The 130 foreign students arrested for enroling at a fake university allegedly to remain in the US are largely Indians and were not aware of the varsity's illegitimate operation, immigration attorneys have said while criticising authorities for using "troubling" methods to trap them.
The university in Detroit's Farmington Hills was part of an undercover operation by the Department of Homeland Security designed to expose immigration fraud, according to federal prosecutors who announced charges in the case.
In what the authorities called a "pay-to-stay" scheme, foreign students knowingly enrolled in the fake school to falsely maintain their student visa status and remain in the United States, according to prosecutors.
The Immigration and Customs Enforcement (ICE) agents made the arrests in the early morning hours Wednesday, the same day federal indictments were unsealed that charged eight people, all of whom are either Indian nationals or Indian Americans -- in a visa fraud scheme.
The eight defendants were charged criminally for conspiracy to commit visa fraud and harbouring aliens for profit.

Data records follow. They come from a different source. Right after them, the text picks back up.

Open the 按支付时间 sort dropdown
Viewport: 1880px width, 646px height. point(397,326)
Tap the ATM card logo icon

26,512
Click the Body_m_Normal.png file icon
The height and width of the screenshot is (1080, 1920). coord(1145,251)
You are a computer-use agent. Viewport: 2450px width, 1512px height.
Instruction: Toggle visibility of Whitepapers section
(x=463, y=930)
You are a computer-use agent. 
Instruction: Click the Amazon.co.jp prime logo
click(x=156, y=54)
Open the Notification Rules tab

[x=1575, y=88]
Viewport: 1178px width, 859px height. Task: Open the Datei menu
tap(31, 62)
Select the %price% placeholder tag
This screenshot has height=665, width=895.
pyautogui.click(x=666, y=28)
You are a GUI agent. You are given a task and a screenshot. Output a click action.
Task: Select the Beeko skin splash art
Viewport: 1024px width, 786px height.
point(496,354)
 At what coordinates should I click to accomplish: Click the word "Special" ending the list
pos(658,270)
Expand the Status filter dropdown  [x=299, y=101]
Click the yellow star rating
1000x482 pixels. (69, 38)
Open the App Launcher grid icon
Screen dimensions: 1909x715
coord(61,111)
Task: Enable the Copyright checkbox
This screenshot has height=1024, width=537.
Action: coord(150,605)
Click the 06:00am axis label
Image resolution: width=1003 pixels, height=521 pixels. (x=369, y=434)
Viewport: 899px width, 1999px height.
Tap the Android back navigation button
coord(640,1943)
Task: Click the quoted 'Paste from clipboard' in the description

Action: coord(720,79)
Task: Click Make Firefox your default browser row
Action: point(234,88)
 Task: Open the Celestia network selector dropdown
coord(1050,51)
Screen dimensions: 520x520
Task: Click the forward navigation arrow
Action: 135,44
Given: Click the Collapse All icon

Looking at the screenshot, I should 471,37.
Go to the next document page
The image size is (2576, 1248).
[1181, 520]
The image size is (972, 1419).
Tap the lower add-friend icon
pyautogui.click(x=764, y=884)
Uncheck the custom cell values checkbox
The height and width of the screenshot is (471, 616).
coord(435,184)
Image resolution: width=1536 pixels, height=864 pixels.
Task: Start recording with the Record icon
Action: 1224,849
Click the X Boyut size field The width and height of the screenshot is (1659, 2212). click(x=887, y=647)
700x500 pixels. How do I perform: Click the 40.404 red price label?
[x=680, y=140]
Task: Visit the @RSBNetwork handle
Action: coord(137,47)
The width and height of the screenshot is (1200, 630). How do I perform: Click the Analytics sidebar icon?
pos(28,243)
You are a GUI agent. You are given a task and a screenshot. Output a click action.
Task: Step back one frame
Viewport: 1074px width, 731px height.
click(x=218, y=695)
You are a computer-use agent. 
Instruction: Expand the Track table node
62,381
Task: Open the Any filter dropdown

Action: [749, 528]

But the 130 students were arrested on only civil immigration charges, Detroit Free Press reported.
The sweep was one of the largest targeting immigrants from India in recent years, immigration attorneys said.
In a nationwide sweep, federal agents with ICE arrested "130 foreign nationals on civil immigration charges," ICE spokesperson Carissa Cutrell told the Free Press on Thursday.
"This may increase."
Ravi Mannam, an immigration attorney in Atlanta, said the government's fake university "kind of hooked these students by promising them credits for their previous master's programs."
"There are specific universities who have advanced degree programmes that primarily involved practical training from day one that allows them to enroll and the bulk of the time is spent working," Sofo said. The courses "can be done at a remote location. It doesn't have to be where they attend the university. ... Programs like this exist and they are legal."
In New Delhi, Ministry of External Affairs Spokesperson Raveesh Kumar said, "We are aware about this incident. We are ascertaining more details (through) our embassy in Washington and different consulates in the US."
On Thursday, the Department of Homeland Security shut down a website they had been created for the University of Farmington. On the website, it now reads: "The University of Farmington has been closed by the US Department of Homeland Security, US Immigration and Customs Enforcement."